Linking Assembly Code - Can't resolve printf

David Lariviere
Wed Sep 20 07:53:00 GMT 2006

Hi Kai,

Thank you so much. That got it compiling. I had tried it before, being
inspired by the results of objdump on libc.a, but it didn't work at that
point because I hadn't yet read about the importance of ordering the -lc
after the object. I hadn't gone back and tried it since making that change,
until your suggestion. Thanks!!

The code is actually taken out of "Professional Assembly Language" by
Richard Blum.

I presume by entry-point your referring to the use of _start instead of
main. According to the book (I have no way of knowing beyond testing on a
separate linux box if it is true though), using gcc directly requires "main"
entrypoint but 'as' expects _start as the default entry-point. 
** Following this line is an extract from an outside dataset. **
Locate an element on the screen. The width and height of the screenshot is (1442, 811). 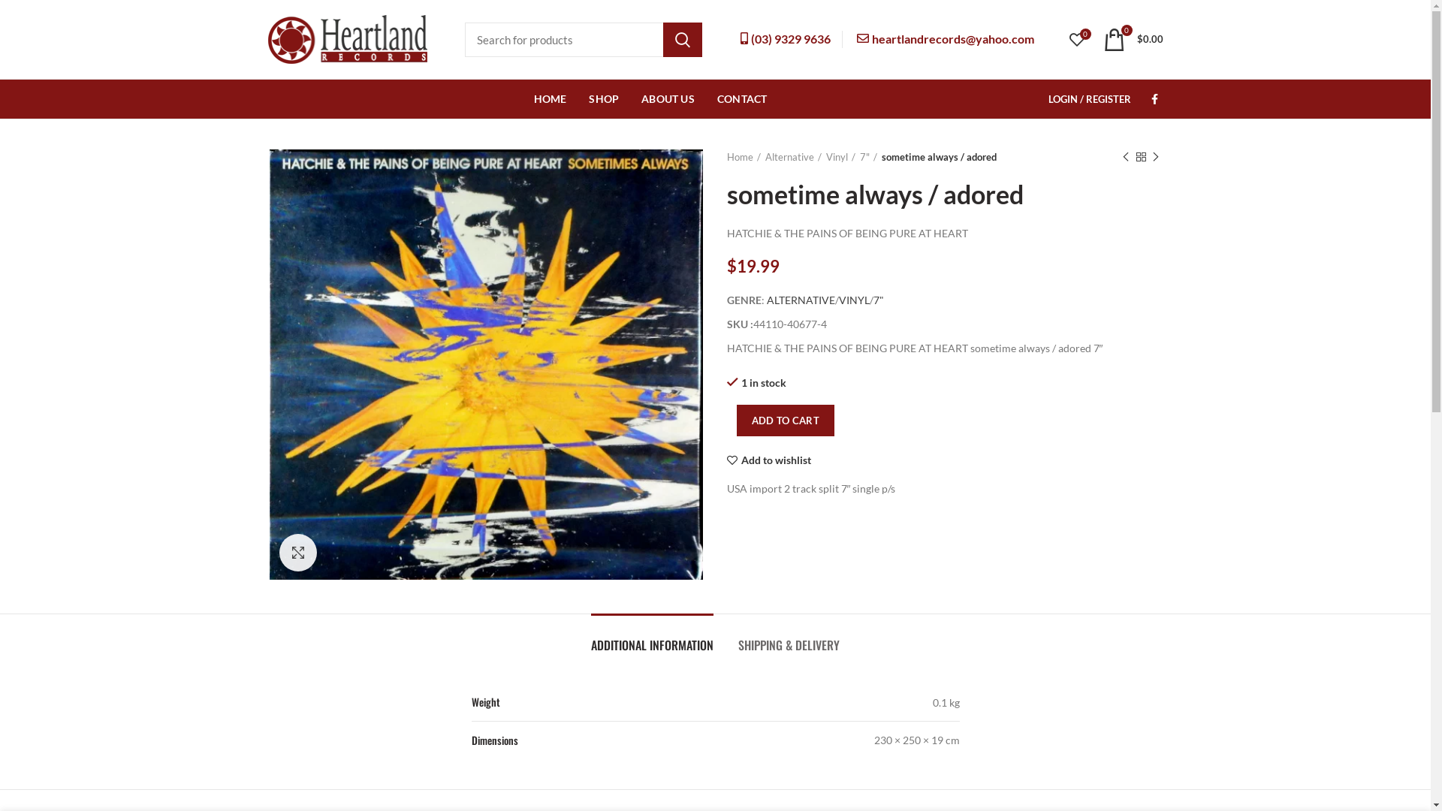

In the first piece of code I pasted, I am guessing the 0x80 signal interrupt
to write to console is a linux only feature that won't somehow get
translated by cygwin/gcc (I had hoped otherwise, but figured as much). 

Ignoring 0x80 issue (assuming that was the problem you were alluding), I can
now get it compiling but not running. Below is an earlier program from the
same book which doesn't use 0x80. 
#cpuid2.s View the CPUID Vendor ID string using C library calls
.section .data
    .asciz "The processor Vendor ID is '%s'\n"
.section .bss
    .lcomm buffer, 12
.section .text
.globl _start
    movl $0, %eax
    movl $buffer, %edi
    movl %ebx, (%edi)
    movl %edx, 4(%edi)
    movl %ecx, 8(%edi)
    pushl $buffer
    pushl $output
    call printf
    addl $8, %esp
    pushl $0
    call exit

It now compiles fine, but crashes as soon as it runs. I am hoping it is not
the entry-point issue, since the same syntax compiled and ran successfully
on my fedora box. 

In the book, the author says that the program will crash because it is
necessary to specify the runtime dynamic linker. In the linux platform
example for which the book targets, it states to use: 
ld -dyanmic-linker /lib/ -o cpuid2 -lc cpuid2.o

The problem is that I have no idea what the cygwin-equivalent for that would
be, assuming it's even possible. If not, assuming file size isn't a concern,
is there a way to get the compiled program to at least statically link in
all of the required libraries so that I can run it? 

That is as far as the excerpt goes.